If I were to describe my life for about a three-year period, I would use these descriptors as the colors to paint what seemed a grim picture. I felt trapped and the only way out would be painful. I couldn’t imagine that there was anything out there that wasn’t as bleak as what I felt at the time. Just nothing. In my mind, there was absolutely nothing out there to find that didn’t have the potential to be more painful than what I already knew. So for the longest time, I stayed with the pain I knew, rather than risk a pain that was new and unknown.
But slowly, I came to understand that reality is what you make it at times. Through an enormous amount of hard work and a dose of prayer, I began to rewrite my reality. I could now look at the picture above in a different light. The barbed wire came to represent the challenges to my life that I could get through; all I had to do was find the right tool to cut it. That tool exists; it’s not mythical. It’s Faith. My faith allows me to break through any obstacle to reach what I need to live.
In the concrete sense, I need water…the still quiet of the water. I find that I am calmed by water. A mountain stream, the gently lapping tides in the morning on the beaches at the Outer Banks, but especially the Chesapeake Bay…these all ground me and have the ability to instantly make me appreciate that there is a Creator who made these marvels for me to experience and protect. In the abstract, water is to me a metaphor for love. Love, like the waters of the Earth, can be calm and still, or turbulent and stormy; it’s never the same from moment to moment, sometimes it is present in abundance. Other times it seems scarce or fouled. I look through the pain of my past, break through with the aid of my faith, to find love, still, quiet, and ready for me to wade in as deep as I am willing to go. I will float along in it, and allow it to carry me where it will, unconfined.
Which brings me to the fog. No longer does fog represent fear and darkness, but rather a soft unknowing. I think of this as trying to understand or explain God’s purpose for me. I think I have an idea of what lies ahead, but in fact, I don’t know for certain. I can decide what I think lies ahead, but when I open my eyes and my heart, I may find something very different…that God’s purpose for me may be unknown or unclear at the moment, but the uncertainty isn’t permanent. In time, when the conditions are right, the fog will lift and all will be made clear.
At church this weekend, the pastor spoke of unanswered prayers, or more correctly, that God answers all prayers, just that sometimes, the answer is “No”. And like children, sometimes we don’t like to be told “no”, but it’s for our own good.
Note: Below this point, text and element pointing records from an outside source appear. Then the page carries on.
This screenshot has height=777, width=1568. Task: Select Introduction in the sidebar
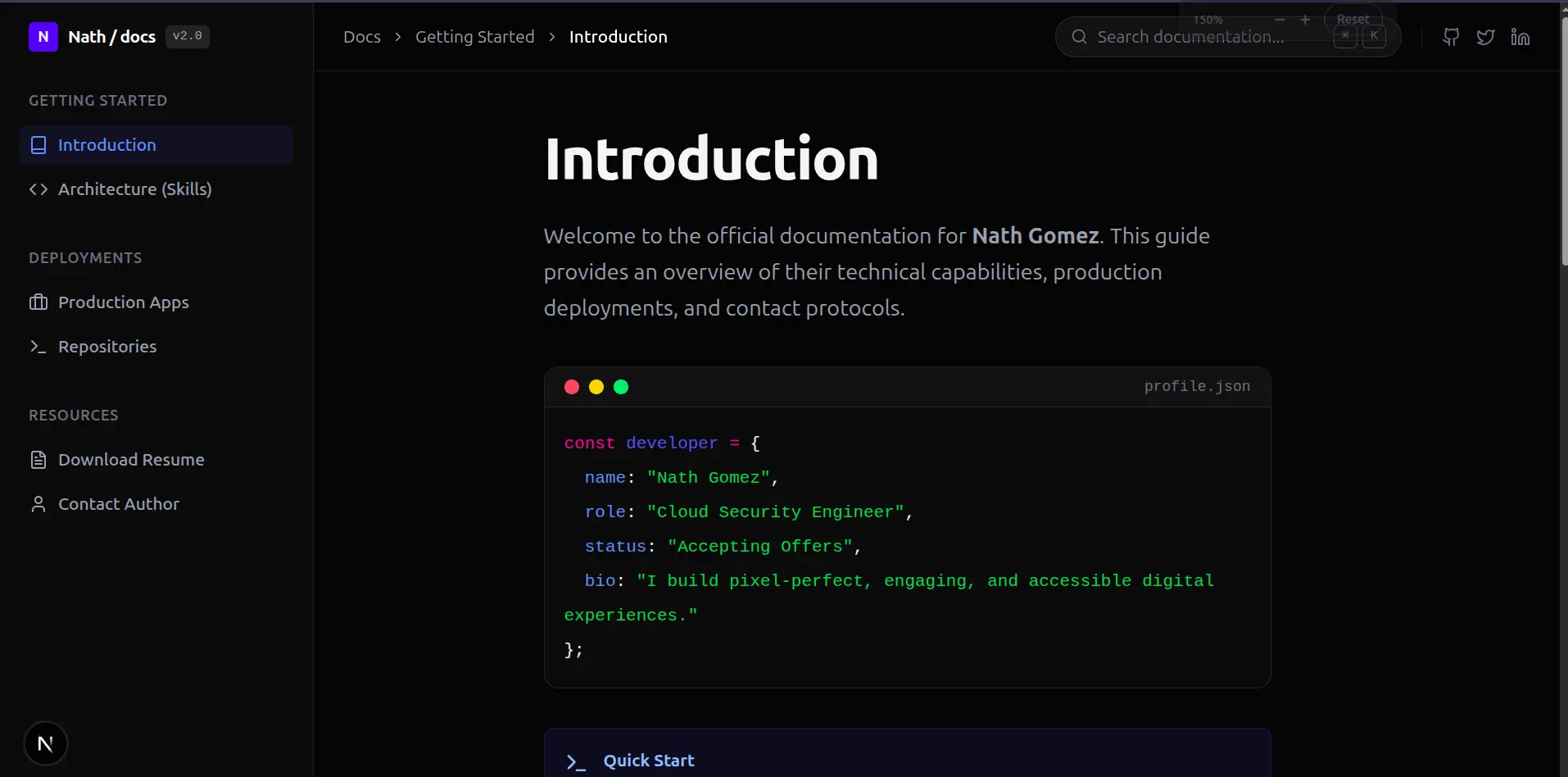coord(106,145)
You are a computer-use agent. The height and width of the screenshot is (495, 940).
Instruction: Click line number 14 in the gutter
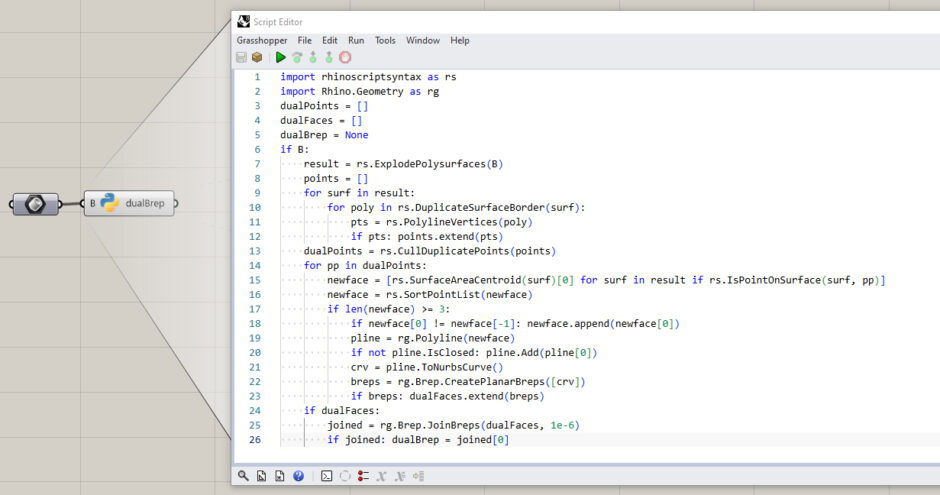click(x=256, y=266)
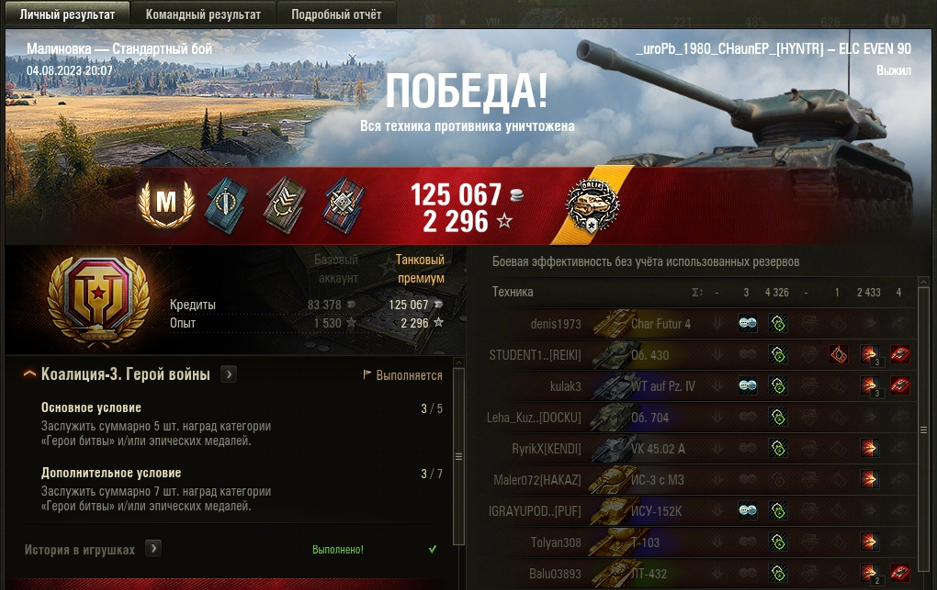Click spotted icon in denis1973 row

click(x=748, y=323)
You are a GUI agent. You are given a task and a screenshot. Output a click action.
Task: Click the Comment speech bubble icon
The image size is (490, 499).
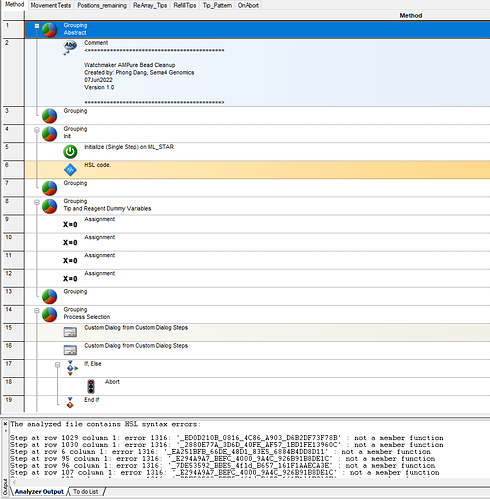[x=70, y=47]
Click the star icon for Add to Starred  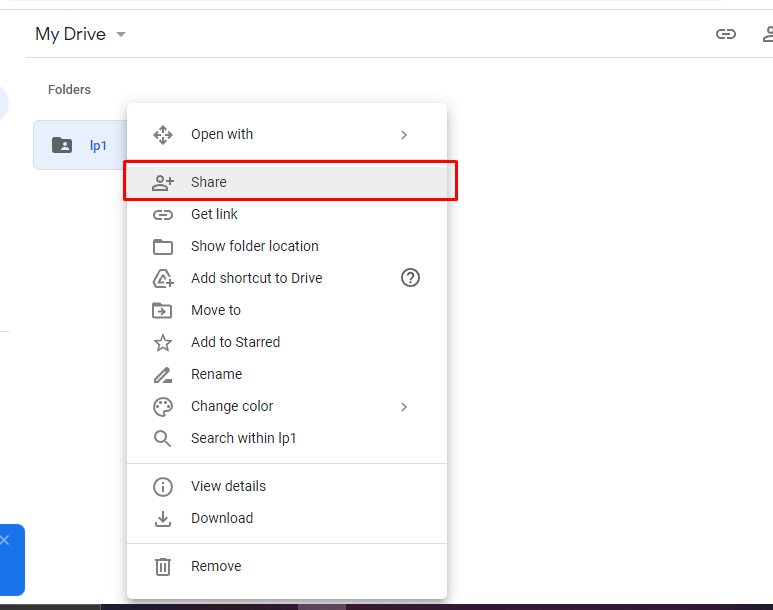pyautogui.click(x=163, y=343)
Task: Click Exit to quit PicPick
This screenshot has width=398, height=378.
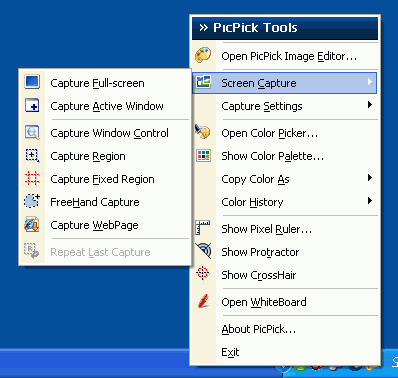Action: pos(285,352)
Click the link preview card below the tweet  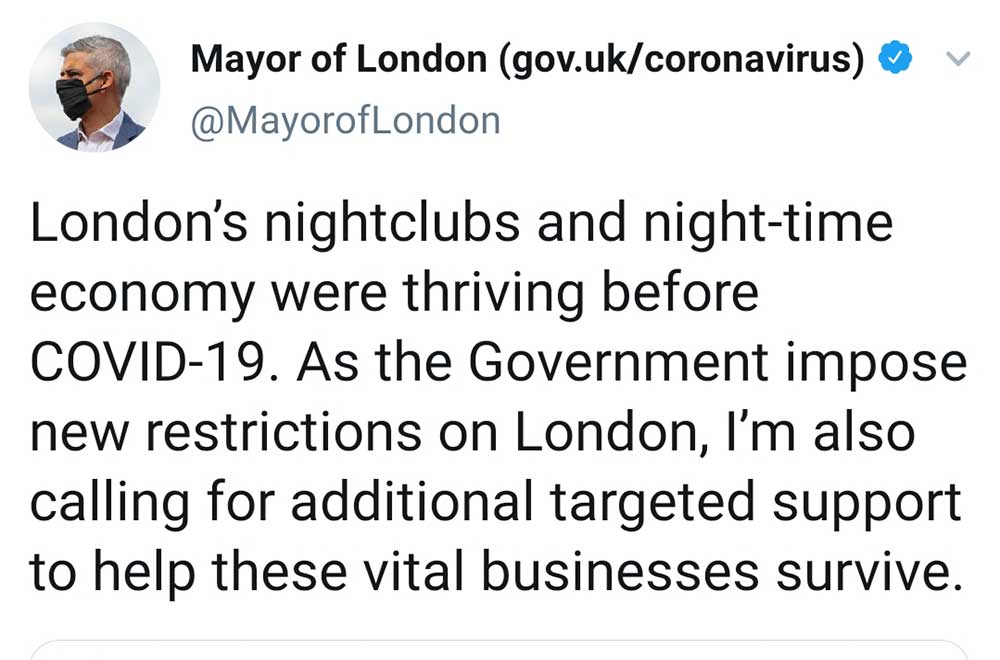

I really struggled with this for the longest time in my past, and I even used this as a rationale to turn from my faith for many, many years. If I prayed, and the prayer was answered the way I wanted, then I could “see” that there was God. But if the prayer went, in my mind, unanswered, then this must be proof that there was no God, as a merciful God would surely grant me what I wanted. But it doesn’t work like that, no more than a child asking for cake for breakfast is going to get told he can have it (well, ok, once in a blue moon we get something extraordinary like that, but you get my point). We are children who need to be told “no” once in a while, for our own good.
So when I look again at this picture, and I think of my prayers for the pain to be lifted, for the path to be cleared to love again, and I reflect on who is in my life right now, I can’t help but believe that this is a special time in my life of prayers being answered and people being placed in my life in response to those prayers. The question that now remains to be answered…that will be answered in time, is this: has God placed this person in my life, so seemingly out of the blue, for the remainder of my life, or only as a lesson that His plan is for me to have this love for a moment? I don’t know, but I do know this; I will do everything I know to be a good steward of the love He has laid at my feet and not take a single drop for granted.